Neither history, nor ethnicity, nor language
For obvious reasons—the specific modes that constitute the economy and the social relations among ethnic groups within this nation—and contrary to most national states around the world, the U.S. has never been able to assert the idea of a national identity among its people through a sense of shared history, ethnicity or language. Dispossessed of these constitutive elements, what is left is the cynical claim that the American variation of democracy is what amalgamates America’s identity, and at the same time places the U.S. above all other nations.
This idea has proven to be a key element in manufacturing national consent. It has provoked the unconscious assent of many generations of Americans eager to forget or circumvent the fact that our democracy rests on the institution of slavery, the ethnic genocide of indigenous people, aggressive military interventions and economic expansionism around the planet in order to fulfill the needs of America’s expanding capitalism.

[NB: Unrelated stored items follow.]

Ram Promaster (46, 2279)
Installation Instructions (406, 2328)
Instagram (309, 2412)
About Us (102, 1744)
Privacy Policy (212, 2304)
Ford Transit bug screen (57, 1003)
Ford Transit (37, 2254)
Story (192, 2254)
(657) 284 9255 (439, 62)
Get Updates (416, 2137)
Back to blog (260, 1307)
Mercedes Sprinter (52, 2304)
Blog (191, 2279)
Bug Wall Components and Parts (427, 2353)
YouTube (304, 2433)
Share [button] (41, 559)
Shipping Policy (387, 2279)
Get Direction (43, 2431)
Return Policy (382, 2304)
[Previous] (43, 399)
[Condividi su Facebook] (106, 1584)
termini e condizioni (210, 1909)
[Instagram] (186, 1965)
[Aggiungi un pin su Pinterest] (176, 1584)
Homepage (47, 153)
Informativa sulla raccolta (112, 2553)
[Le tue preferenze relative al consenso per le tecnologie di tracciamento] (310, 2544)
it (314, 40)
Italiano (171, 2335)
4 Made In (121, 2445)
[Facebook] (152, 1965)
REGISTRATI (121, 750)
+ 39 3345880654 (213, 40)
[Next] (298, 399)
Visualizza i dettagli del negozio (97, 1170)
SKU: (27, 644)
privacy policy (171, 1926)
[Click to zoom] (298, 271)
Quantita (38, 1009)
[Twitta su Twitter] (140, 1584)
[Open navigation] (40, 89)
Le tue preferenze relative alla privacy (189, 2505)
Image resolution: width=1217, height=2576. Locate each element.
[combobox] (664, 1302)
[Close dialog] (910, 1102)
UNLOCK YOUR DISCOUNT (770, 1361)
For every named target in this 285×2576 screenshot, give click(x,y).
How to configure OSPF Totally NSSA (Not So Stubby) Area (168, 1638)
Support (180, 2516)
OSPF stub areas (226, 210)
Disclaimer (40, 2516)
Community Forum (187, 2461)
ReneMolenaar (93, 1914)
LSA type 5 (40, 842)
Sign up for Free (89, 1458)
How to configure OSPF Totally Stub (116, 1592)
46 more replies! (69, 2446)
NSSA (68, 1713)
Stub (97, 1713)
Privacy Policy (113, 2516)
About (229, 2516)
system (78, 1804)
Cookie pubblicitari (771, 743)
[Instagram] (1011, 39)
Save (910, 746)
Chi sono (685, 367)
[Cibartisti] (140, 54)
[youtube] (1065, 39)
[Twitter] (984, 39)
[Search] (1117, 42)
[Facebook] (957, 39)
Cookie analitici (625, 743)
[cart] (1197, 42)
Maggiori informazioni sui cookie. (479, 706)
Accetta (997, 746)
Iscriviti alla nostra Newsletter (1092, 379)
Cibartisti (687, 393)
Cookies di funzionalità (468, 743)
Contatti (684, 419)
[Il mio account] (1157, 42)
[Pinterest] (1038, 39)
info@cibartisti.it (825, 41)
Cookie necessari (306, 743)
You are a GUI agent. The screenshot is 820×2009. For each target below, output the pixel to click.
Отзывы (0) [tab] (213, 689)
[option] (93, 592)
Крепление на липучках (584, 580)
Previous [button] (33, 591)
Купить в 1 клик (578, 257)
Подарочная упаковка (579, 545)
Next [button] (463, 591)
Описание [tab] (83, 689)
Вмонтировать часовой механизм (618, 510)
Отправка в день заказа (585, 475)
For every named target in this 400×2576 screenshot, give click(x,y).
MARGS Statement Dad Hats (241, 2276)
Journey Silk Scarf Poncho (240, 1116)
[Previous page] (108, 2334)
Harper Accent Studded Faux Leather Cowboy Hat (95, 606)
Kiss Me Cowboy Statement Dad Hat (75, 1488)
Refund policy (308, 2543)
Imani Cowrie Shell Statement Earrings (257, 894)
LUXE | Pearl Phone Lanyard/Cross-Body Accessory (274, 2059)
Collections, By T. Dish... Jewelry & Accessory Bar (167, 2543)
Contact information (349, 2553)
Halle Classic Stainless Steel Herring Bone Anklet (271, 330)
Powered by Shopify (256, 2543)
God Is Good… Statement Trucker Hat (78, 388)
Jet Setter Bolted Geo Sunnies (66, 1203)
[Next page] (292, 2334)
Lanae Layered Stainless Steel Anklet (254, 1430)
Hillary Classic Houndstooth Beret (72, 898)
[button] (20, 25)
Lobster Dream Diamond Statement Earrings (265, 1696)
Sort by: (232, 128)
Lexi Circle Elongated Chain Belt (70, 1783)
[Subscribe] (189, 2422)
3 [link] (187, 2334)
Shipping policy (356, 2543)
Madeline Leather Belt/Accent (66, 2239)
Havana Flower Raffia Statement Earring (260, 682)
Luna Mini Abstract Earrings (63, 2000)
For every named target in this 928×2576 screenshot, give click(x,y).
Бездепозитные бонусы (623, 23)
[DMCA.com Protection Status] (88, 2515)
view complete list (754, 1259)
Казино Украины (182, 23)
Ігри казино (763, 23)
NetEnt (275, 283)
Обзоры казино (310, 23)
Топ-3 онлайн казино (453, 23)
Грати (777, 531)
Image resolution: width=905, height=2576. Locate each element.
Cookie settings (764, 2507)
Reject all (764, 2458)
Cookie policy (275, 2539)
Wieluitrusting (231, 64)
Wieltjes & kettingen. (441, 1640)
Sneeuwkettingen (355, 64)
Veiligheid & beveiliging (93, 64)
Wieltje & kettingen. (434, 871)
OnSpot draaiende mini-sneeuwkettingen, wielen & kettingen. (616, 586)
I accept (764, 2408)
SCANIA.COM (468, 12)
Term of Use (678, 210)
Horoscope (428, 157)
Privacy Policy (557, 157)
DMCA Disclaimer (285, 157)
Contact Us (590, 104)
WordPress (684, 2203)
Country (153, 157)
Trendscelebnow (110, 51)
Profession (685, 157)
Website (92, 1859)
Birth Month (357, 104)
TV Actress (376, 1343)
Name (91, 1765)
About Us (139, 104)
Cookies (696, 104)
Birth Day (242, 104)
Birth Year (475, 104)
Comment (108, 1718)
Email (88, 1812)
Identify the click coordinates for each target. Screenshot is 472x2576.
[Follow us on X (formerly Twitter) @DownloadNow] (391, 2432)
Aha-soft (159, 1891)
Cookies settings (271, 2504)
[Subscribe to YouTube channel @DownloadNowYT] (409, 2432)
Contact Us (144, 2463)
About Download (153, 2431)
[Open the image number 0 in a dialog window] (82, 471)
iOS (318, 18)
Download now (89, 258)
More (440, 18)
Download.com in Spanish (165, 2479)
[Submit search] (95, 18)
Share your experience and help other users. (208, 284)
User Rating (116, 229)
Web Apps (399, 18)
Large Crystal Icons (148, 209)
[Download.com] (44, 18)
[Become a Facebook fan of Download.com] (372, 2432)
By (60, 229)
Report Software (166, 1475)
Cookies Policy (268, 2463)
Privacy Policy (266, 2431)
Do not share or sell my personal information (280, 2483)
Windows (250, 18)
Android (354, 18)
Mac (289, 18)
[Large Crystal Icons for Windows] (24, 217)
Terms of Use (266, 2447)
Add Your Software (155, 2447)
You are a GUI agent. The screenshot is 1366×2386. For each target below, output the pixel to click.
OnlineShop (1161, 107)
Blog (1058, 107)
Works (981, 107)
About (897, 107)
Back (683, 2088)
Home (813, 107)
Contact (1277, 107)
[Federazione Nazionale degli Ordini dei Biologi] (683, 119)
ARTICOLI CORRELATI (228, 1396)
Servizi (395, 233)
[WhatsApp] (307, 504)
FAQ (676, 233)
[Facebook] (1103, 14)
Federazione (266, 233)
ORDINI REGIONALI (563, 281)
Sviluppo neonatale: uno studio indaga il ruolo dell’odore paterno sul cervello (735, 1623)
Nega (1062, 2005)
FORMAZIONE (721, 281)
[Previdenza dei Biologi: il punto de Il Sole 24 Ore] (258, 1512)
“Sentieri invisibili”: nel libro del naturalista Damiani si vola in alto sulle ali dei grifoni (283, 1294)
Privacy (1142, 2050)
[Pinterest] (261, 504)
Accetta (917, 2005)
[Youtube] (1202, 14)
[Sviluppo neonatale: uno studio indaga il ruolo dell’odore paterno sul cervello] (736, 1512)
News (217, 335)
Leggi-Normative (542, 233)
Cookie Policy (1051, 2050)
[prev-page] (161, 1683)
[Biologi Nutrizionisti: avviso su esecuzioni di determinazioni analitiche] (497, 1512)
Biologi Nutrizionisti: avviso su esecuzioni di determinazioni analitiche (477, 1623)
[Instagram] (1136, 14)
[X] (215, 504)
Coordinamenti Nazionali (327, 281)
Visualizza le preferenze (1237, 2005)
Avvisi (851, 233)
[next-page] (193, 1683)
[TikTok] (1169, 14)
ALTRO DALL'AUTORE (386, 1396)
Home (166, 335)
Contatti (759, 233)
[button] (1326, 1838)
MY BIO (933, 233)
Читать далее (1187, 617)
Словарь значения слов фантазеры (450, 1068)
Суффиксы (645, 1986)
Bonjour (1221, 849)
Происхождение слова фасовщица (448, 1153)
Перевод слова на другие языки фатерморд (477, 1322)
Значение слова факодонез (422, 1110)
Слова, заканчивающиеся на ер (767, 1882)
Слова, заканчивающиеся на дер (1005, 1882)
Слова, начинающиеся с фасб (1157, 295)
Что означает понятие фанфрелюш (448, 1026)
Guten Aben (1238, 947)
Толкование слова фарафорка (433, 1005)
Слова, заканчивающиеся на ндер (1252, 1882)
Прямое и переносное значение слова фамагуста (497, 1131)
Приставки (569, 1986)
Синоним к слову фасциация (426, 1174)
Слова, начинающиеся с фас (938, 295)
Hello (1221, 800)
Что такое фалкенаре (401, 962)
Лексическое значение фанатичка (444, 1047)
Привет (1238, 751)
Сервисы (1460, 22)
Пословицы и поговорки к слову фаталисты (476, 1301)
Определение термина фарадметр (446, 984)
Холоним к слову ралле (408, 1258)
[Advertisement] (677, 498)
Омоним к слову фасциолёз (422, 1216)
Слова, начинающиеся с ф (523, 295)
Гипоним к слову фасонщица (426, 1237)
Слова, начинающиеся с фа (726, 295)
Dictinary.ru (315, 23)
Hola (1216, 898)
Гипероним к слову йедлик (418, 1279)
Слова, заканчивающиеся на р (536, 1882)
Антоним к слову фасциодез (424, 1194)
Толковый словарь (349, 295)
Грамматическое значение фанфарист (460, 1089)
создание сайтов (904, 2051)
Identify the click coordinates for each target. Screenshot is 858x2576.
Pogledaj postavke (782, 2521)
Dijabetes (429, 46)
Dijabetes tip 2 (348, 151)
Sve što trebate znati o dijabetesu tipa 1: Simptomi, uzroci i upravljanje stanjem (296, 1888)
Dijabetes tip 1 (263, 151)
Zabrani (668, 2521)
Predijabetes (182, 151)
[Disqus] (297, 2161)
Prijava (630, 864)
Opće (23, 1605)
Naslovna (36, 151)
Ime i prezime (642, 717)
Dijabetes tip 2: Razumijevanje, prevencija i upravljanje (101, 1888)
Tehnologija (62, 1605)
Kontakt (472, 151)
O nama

It has produced a society with the highest levels of human incarceration and income and social inequality as compared with other industrialized nations. To this, we must add the existence of blatant discriminatory voting barriers against people of color; and the imposition of a surveillance state on its citizens. An objective evaluation of American democracy is impossible if we continue to minimize the significance of these realities.
If you poison us, do we not die?
The advent of the Trump administration along with the Republican Party apparatus has fueled and provided political framing for emergent forms of American nationalism. These are imbued with racism and white hegemonism as political and ideological residuals of the deceptive model of democracy established in 1776. The latest white supremacist attacks in various American cities targeting Latinos and Muslims, black Americans, LGBTQ people, Jewish people, and other people of color reflect this persistent white nationalist ideology.
But this type of “white gang nationalism,” abhorrent as it is, is not by any means the most dangerous or the most threatening. Trump and the Republican Party are currently responsible for accelerating the destruction of the conditions that make possible the continuation of human life on the planet. The two main factors menacing survival on the planet are (a) the possibilities of nuclear war and (b) human-induced climatic alterations of the Earth system. Most of the nations in the world seem to recognize the seriousness of these two scenarios, and most nations, particularly regarding climate change, appear willing to do something about it ( i.e., the Global Climate Strike in over 132 countries and the UN summit on climate change), but the U.S. is not.
The logic of destruction
The most powerful and wealthy nation in the world consciously uses its power to exacerbate the conditions that have placed humanity in the current survival dilemma. Nuclear risks have escalated as a consequence of U.S. withdrawal from the 1987 INF Treaty. This required superpowers to renounce forever all nuclear, conventional and cruise missiles with ranges of 500 to 5,500 kilometers. At the same time, Trump increased the budget of the National Nuclear Administration by 8.3 %, aiming to complete production of new low-yield nuclear missiles. By so doing, Trump has effectively reinstated “the great power rivalry” of the cold-war.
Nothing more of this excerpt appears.